Montrer une société soudée à travers les générations

Si les enfants sont rarement interviewés, les images télévisées les rendent cependant présents, par exemple à travers les mémoriaux envahis de dessins enfantins. Les journalistes accentuent aussi l’aspect générationnel dans les rassemblements d’hommage, interrogeant notamment les parents « venus en famille ». « On voit comment ces événements nous touchent et nous rassemblent, toutes générations confondues. Les enfants permettent de mettre en évidence une société soudée », commente Claire Sécail.

D'ailleurs, on retrouve cette représentation de l’union nationale à d’autres périodes de conflit. « Dans les moments de tension, on mobilise aussi les enfants à travers les médias.
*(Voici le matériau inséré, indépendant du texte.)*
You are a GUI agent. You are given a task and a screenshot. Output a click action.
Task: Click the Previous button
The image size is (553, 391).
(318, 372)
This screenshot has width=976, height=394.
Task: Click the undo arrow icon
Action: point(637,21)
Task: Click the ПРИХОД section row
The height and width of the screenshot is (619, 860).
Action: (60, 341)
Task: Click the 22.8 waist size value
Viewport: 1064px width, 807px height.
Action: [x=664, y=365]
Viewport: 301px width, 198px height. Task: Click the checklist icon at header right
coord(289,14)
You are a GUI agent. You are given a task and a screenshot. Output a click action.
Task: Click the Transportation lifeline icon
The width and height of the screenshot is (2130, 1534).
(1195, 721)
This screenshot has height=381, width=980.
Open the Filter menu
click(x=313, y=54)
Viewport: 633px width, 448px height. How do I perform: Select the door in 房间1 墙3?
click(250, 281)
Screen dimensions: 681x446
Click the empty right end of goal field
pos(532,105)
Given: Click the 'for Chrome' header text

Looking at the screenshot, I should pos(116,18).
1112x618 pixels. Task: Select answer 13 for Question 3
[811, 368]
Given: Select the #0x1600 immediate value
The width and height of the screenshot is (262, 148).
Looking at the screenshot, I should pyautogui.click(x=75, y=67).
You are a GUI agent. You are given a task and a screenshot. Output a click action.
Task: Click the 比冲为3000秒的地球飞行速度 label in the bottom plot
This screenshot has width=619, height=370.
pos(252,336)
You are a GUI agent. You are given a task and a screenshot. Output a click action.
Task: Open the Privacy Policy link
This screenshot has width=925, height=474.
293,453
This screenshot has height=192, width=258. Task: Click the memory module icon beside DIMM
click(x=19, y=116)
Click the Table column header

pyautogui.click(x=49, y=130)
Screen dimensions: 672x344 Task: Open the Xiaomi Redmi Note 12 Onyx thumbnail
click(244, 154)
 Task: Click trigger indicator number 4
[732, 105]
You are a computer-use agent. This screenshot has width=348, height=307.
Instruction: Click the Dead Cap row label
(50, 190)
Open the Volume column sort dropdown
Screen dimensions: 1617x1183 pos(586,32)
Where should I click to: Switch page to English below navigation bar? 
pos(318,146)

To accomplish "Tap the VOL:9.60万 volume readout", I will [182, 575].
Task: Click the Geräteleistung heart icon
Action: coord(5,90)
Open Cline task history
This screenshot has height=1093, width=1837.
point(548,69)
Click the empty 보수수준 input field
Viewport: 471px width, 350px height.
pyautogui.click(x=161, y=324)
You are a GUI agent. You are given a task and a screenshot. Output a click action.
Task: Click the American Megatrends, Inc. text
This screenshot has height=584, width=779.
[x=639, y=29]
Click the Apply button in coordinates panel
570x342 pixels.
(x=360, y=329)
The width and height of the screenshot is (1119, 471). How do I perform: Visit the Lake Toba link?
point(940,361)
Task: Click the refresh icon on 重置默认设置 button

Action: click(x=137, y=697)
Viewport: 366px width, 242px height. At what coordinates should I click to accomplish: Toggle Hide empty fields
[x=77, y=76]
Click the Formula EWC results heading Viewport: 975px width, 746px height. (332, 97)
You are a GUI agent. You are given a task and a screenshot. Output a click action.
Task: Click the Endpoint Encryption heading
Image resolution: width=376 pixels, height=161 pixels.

C'est une constante depuis la Première Guerre mondiale, où la presse illustrée pour enfants a été utilisée pour faire participer toutes les catégories de population à l'effort de guerre », rappelle l’historienne Claire Blandin.

Ces moments de crises nationales reflètent aussi un besoin particulier de symboles et de paroles fortes. Ce que résume Claire Sécail : « Le discours politique est identifié comme un discours clivant. Dans ces moments difficiles, le public n’en veut pas et cherche une parole qui unit, qui réconforte. La force de celle des enfants, c’est qu’elle est spontanée, libre, qu’elle formule ce que certains adultes n’arrivent plus à formuler, avec des maladresses aussi, ce qui fait sa fraîcheur. »

    (1)

    L’adolescent a été anonymisé dans un souci de protection de son identité.